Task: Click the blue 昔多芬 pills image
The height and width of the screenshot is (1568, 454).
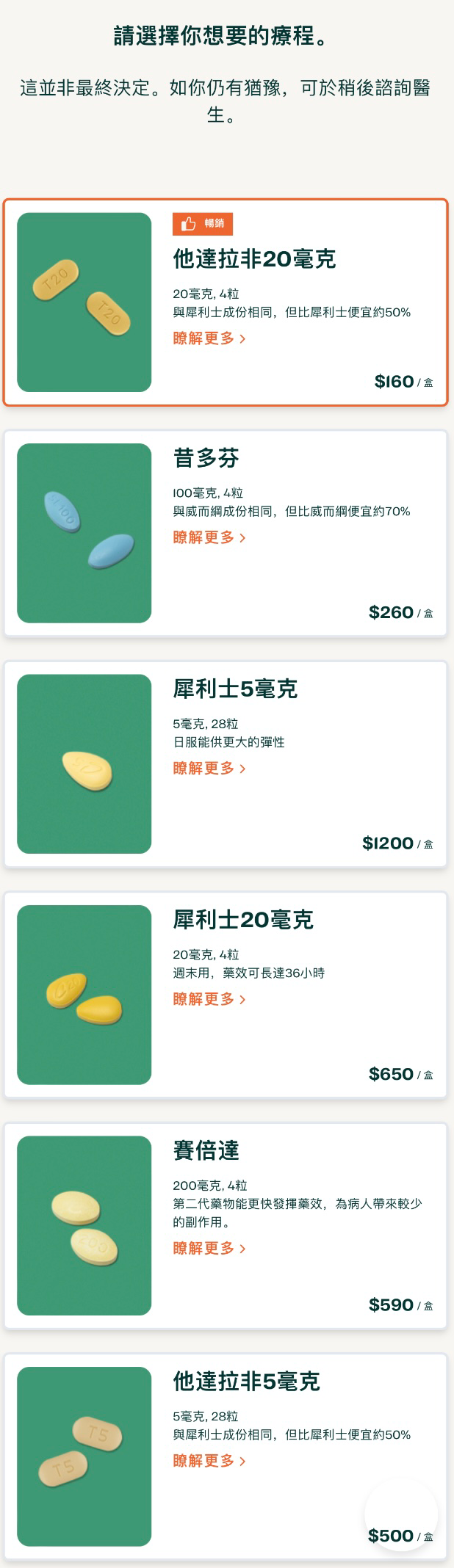Action: tap(84, 533)
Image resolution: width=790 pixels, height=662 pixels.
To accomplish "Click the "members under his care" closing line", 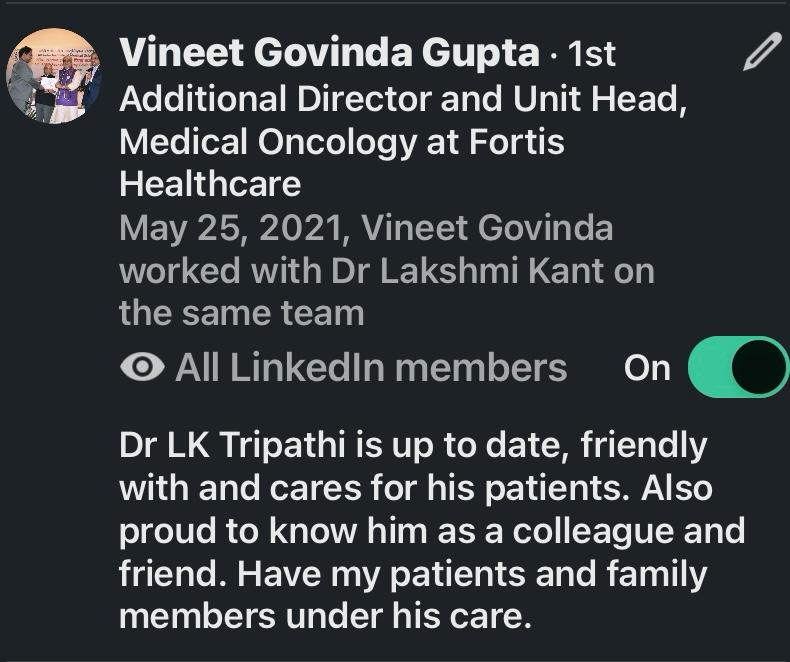I will [x=324, y=616].
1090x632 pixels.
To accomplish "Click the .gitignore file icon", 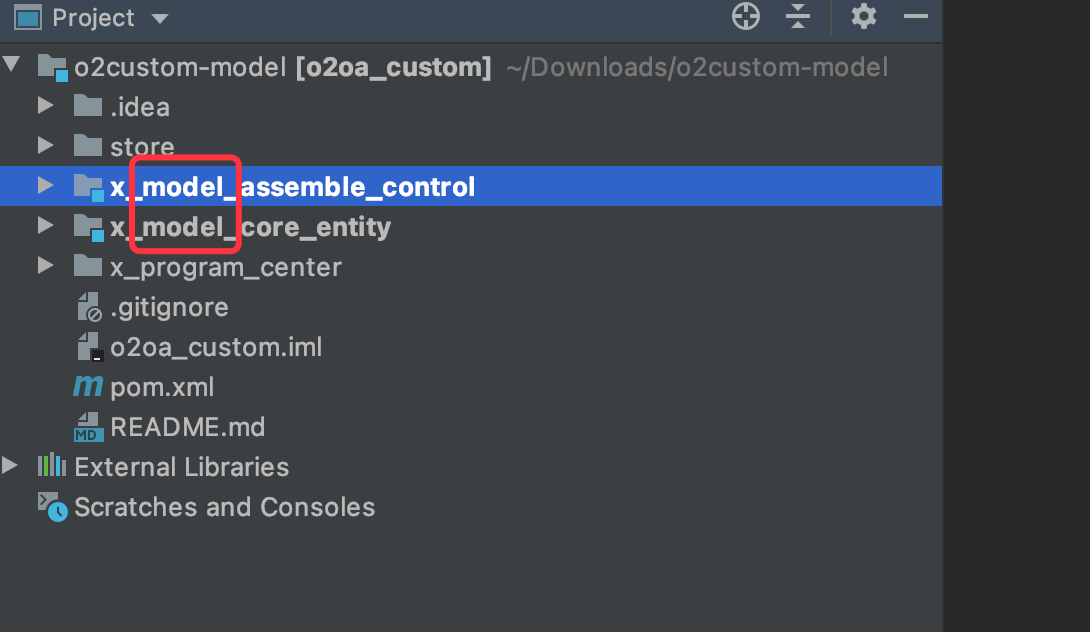I will [89, 307].
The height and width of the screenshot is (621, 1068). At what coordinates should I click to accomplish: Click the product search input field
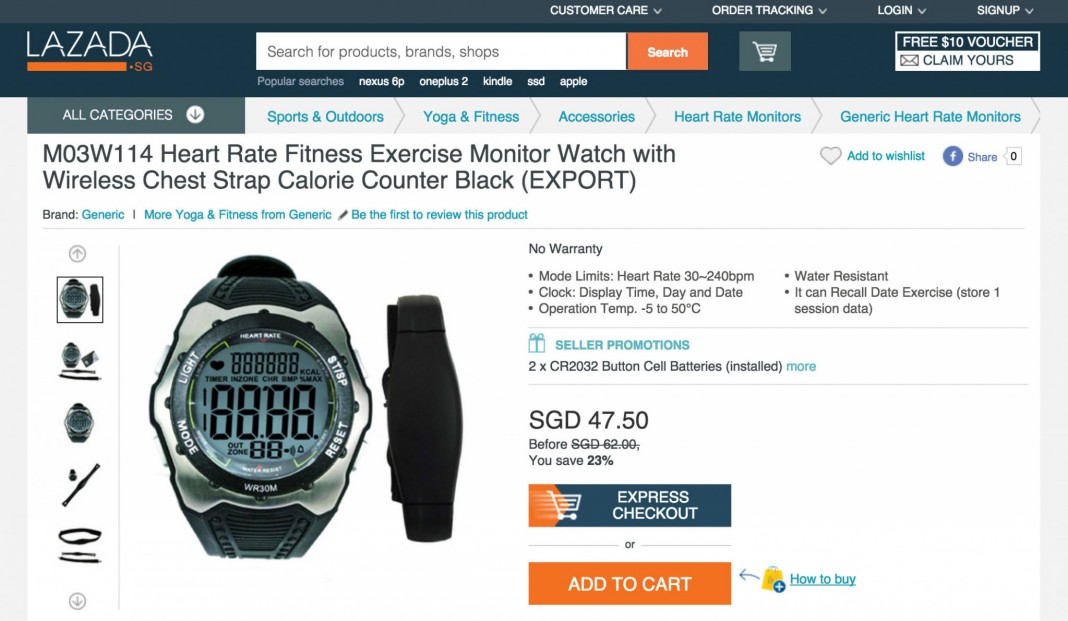(441, 51)
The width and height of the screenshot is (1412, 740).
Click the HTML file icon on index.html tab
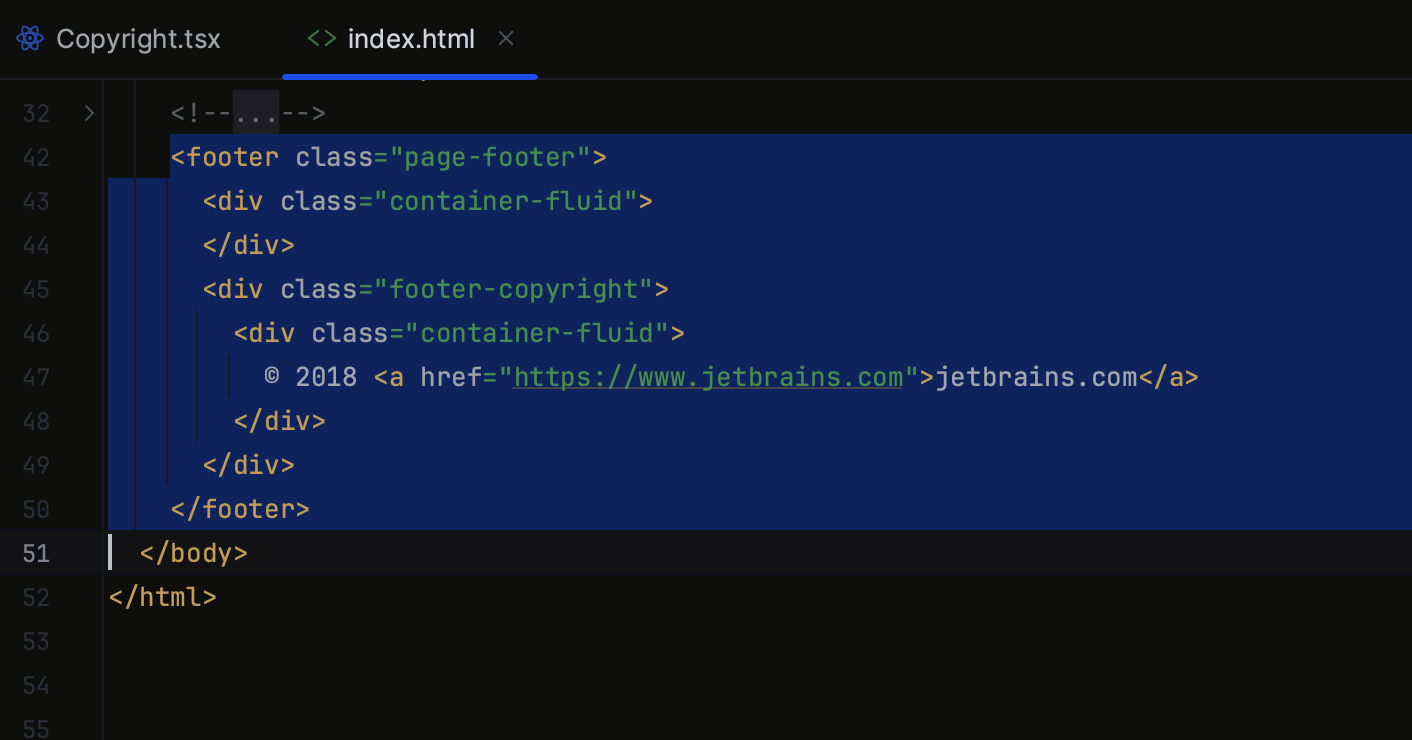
§ §
### WORK INSTRUCTIONS
Go through the data, and copy each line in which the word "pixels" appears.

### ANSWER TO THIS TASK
Image resolution: width=790 pixels, height=662 pixels.
1090x632 pixels.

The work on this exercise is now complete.